Baron Von Mueller came to Australia from the north German Duchy of Mecklenburg-Schwerin in 1852.
He was one of Australia’s best-known 19th-century scientists, earning a considerable international reputation for his work in describing the Australian flora.
An astonishingly hard worker and brilliant botanist, he was responsible for identifying the economic value of many of Victoria’s trees and plants, and helped establish the eucalyptus oil industry.
He was Victoria’s Government Botanist (1853-1896), the director of Melbourne’s Botanical Gardens (1857-1873), and designed Castlemaine’s botanic gardens as well.
Von Mueller was involved with the Ballarat School of Mines, examining the subject of botany here in the 1880s. He also donated collections of medicinal and leguminous fodder plants seeds for gardens - one collection still exists at the SMB campus.
You can peruse a volume of his Educational Collections of Australian Plants this weekend, alongside associated books about plants and gardens in the Heritage Reading Room. In the lending library, there is a display of images and footage from the 1938 Ballarat Centenary Floral Festival.
The floral festival celebrated the arrival of the first white settler in Ballarat, who allegedly camped on the banks of the Wendouree swamp in 1838. Men who were still unemployed following the Depression were engaged in preparing the city for the celebration, including making planter boxes and tending gardens.

INFORMATION SHOWN ::
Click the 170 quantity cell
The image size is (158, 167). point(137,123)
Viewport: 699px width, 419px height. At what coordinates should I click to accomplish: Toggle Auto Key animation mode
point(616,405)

PROBLEM STATEMENT ::
Reproduce, word for word, the part of the passage on Baron Von Mueller between "An astonishingly hard" and "the SMB campus.", inclusive.

SOLUTION FOR THIS PROBLEM ::
An astonishingly hard worker and brilliant botanist, he was responsible for identifying the economic value of many of Victoria’s trees and plants, and helped establish the eucalyptus oil industry.
He was Victoria’s Government Botanist (1853-1896), the director of Melbourne’s Botanical Gardens (1857-1873), and designed Castlemaine’s botanic gardens as well.
Von Mueller was involved with the Ballarat School of Mines, examining the subject of botany here in the 1880s. He also donated collections of medicinal and leguminous fodder plants seeds for gardens - one collection still exists at the SMB campus.